Cincinnati Reds vs. Atlanta Braves – Box Score – May 20, 2010 – ESPN.

There are comebacks. And then there’s this. The last comeback like this one was Great Britain in World War II.

Tommy Hanson had never really had a poor start before today, but when he did, wow, it was a doozy. After pitching around two first-inning baserunners, he allowed a leadoff single in the second. He came back and got the next two, and with the pitcher due up, was seemingly going to get out of it. He never got another out. The pitcher singled, and Hanson walked the next batter on five pitches — perhaps looking to get Miguel Cairo, who was hitting second and came into the game hitting .138. (The Reds’ batting order seems organized as a plot to keep Joey Votto from driving in as many runs as possible.)

Cairo singled, scoring a run and leaving the bases loaded.
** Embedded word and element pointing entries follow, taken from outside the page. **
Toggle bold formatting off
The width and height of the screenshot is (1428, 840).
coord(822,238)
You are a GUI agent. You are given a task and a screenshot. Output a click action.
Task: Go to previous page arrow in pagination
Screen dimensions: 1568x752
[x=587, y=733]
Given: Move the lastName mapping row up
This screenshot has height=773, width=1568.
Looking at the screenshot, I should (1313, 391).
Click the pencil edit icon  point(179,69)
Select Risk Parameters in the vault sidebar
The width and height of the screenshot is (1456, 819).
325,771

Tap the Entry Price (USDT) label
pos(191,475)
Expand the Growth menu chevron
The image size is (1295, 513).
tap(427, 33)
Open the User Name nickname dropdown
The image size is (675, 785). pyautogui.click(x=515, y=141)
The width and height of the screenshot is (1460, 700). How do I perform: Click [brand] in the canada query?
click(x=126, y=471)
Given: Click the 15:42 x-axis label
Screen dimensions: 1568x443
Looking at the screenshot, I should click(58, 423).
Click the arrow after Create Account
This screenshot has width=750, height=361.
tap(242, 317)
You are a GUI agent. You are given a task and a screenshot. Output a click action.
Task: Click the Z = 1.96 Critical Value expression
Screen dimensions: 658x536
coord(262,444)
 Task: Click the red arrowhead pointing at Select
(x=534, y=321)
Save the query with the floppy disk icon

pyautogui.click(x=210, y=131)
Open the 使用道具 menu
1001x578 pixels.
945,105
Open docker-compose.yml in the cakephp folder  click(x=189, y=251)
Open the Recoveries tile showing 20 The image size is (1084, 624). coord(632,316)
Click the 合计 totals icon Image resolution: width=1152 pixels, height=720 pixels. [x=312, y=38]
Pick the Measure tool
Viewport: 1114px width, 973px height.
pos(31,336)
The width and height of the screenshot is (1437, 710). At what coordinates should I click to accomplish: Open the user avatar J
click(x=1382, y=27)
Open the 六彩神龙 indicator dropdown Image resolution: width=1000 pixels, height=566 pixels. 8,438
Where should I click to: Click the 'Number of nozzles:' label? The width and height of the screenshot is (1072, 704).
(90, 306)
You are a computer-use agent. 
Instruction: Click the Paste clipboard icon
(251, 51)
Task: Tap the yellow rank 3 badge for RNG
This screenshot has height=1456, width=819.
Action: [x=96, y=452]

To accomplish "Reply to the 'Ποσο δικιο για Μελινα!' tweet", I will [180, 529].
And then Votto picked up four RBI on one swing of the bat. Hanson still couldn’t get out of the inning, going single, walk, RBI single, double to make it 8-0 when Bobby finally stopped the bleeding and brought in Jesse “White Flag” Chavez, because the game was over, right?

You couldn’t have really blamed the Braves for not showing up at the plate after that. They didn’t quit. They scored three runs in the middle innings, though all came on errors on Heyward groundouts. They actually had a sliver of hope, cutting the lead to 9-3 in the fifth with two on, none out, and Chipper and McCann coming up, but Chipper struck out and McCann grounded into a double play. Surely they would give up now… and for the next three innings it seemed like they had.

It was only in the ninth that they got an actual hit with runners on, a bases-loaded single by McLouth that cut the lead to 9-5. Then a walk to Ross, and another error on a Prado grounder that scored a run and brought Heyward to the plate as the winning run. The Reds brought in Arthur Rhodes, who is literally old enough to be Heyward’s father, and Rhodes got a strikeout (after Heyward just missed hitting a 3-1 pitch for a grand slam that might have actually caused the entire city of Atlanta to spontaneously combust) for the first out of the inning. And Chipper and McCann were out of the game already, because hey, it was 9-3, and Kimbrel was in Chipper’s spot. Brooks Conrad pinch-hit, and the Reds brought in their closer, Francisco Cordero.

Cordero got it to 1-2, then Conrad took ball two. He fought off the next pitch, then he hit an opposite-field grand slam homer to win the game. All this in a game in which the Braves’ ace pitcher was knocked out in the second inning and saw his ERA skyrocket from 2.88 to 4.18 and the three top hitters who carried them last night, Heyward, Jones, and McCann, were a collective 0-12.

A lot of credit has to go to the bullpen, which allowed only one run (a solo shot off of Chavez) in 7 1/3 innings of work. Chavez allowed only one other hit in 3 1/3. Venters pitched three shutout innings, allowing three hits and two walks. Kimbrel picked up the win, his first, with a shutout ninth.